=== What to produce ===
The reply is to be an exact repetition of the entries that follow, with each picture left out.

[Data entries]
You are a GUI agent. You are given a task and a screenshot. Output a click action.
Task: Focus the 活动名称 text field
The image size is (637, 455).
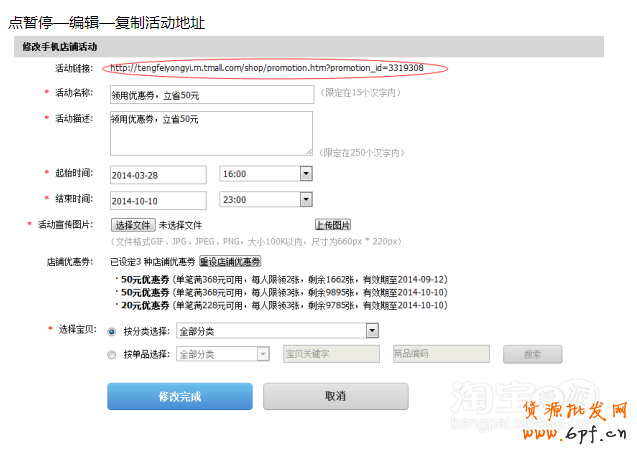(211, 94)
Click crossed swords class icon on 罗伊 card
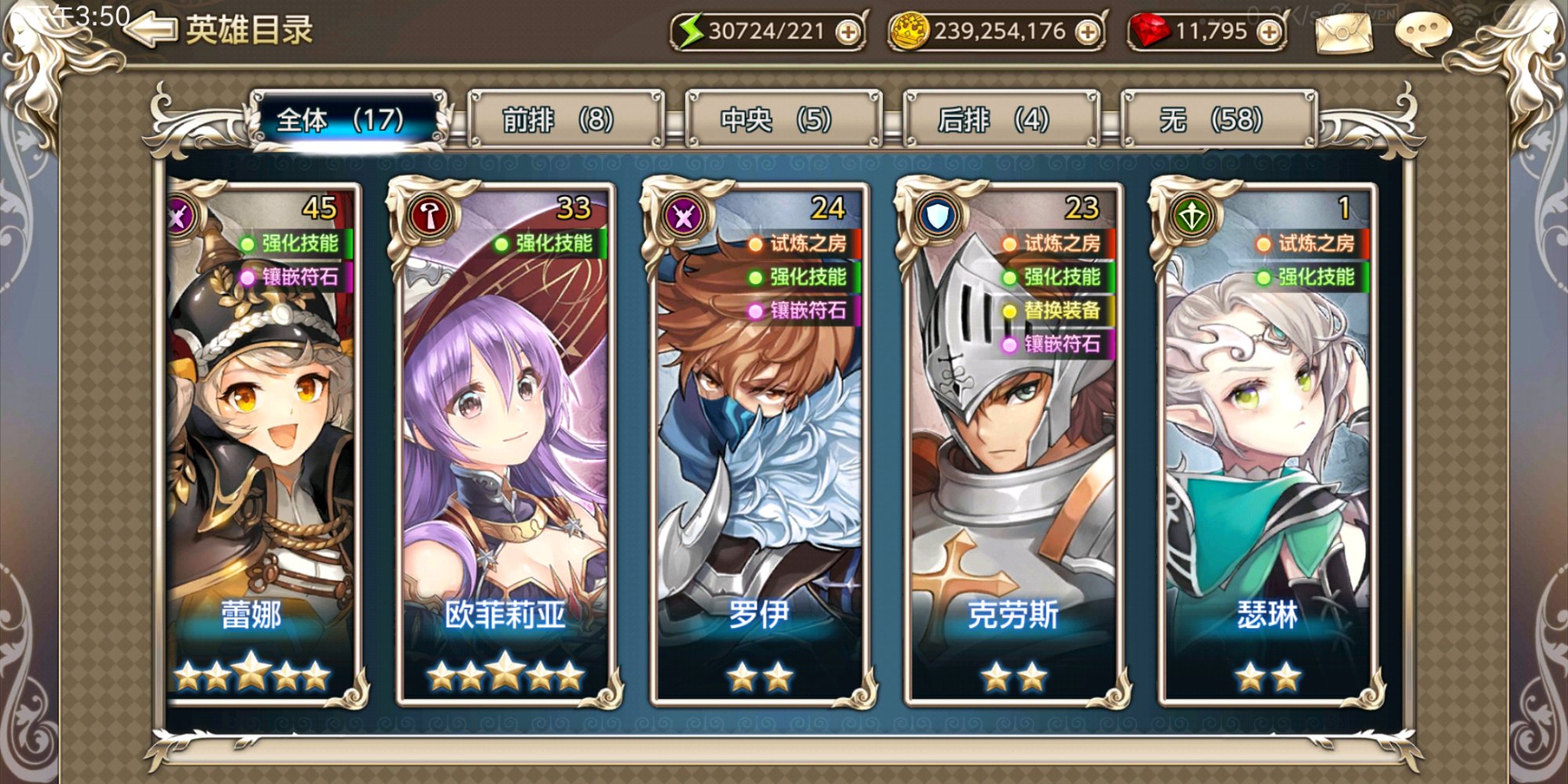The width and height of the screenshot is (1568, 784). pyautogui.click(x=684, y=216)
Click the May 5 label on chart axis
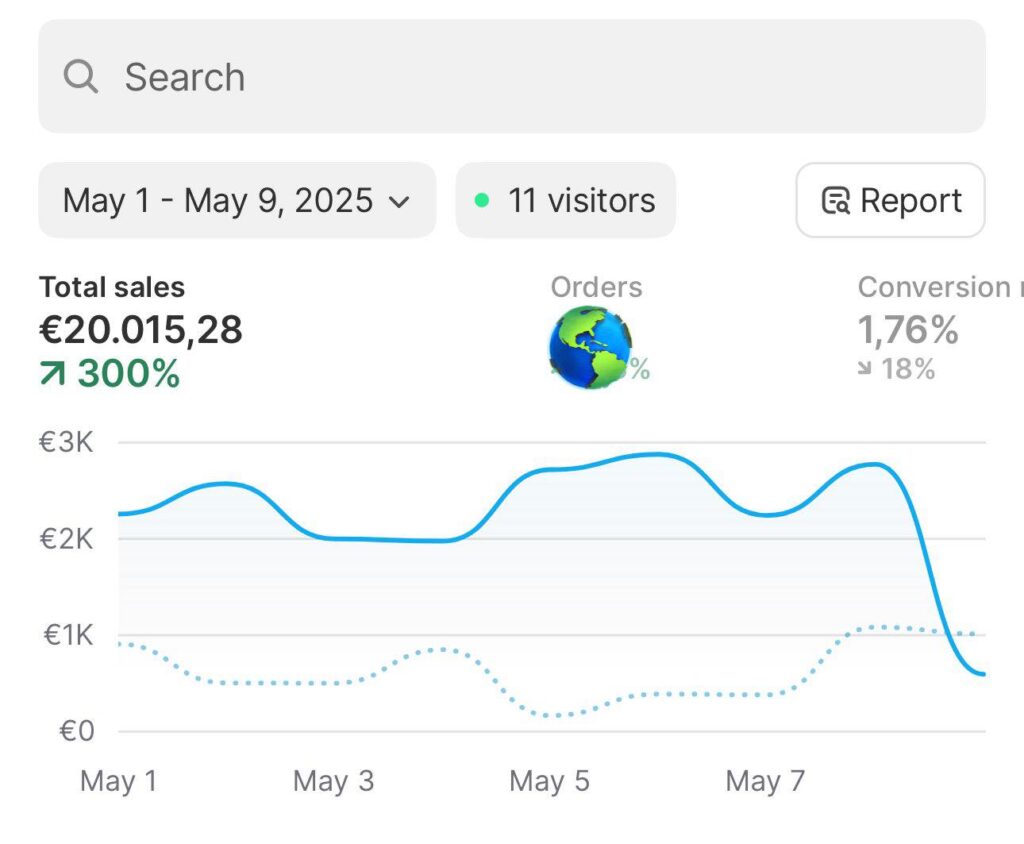The width and height of the screenshot is (1024, 844). pyautogui.click(x=549, y=781)
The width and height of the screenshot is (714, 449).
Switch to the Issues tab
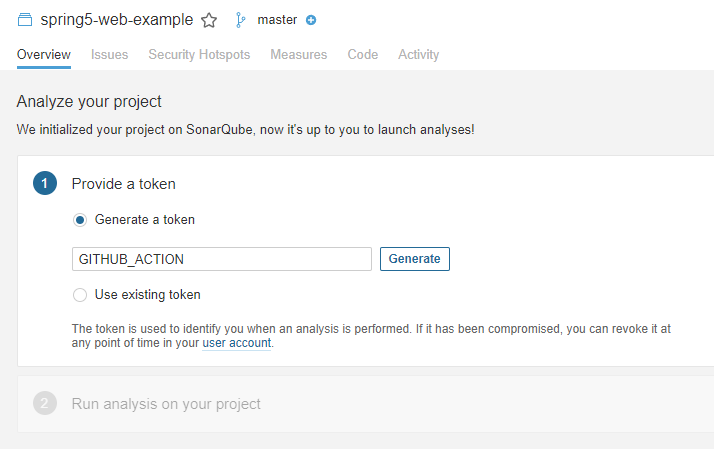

=== Result below ===
You are a GUI agent. You are given a task and a screenshot. Output a click action.
Task: Focus the 活动名称 text field
The image size is (637, 455).
(211, 94)
Click crossed swords class icon on 罗伊 card
The width and height of the screenshot is (1568, 784). pyautogui.click(x=684, y=216)
Click the May 5 label on chart axis
The width and height of the screenshot is (1024, 844). pyautogui.click(x=549, y=781)
The width and height of the screenshot is (714, 449).
Switch to the Issues tab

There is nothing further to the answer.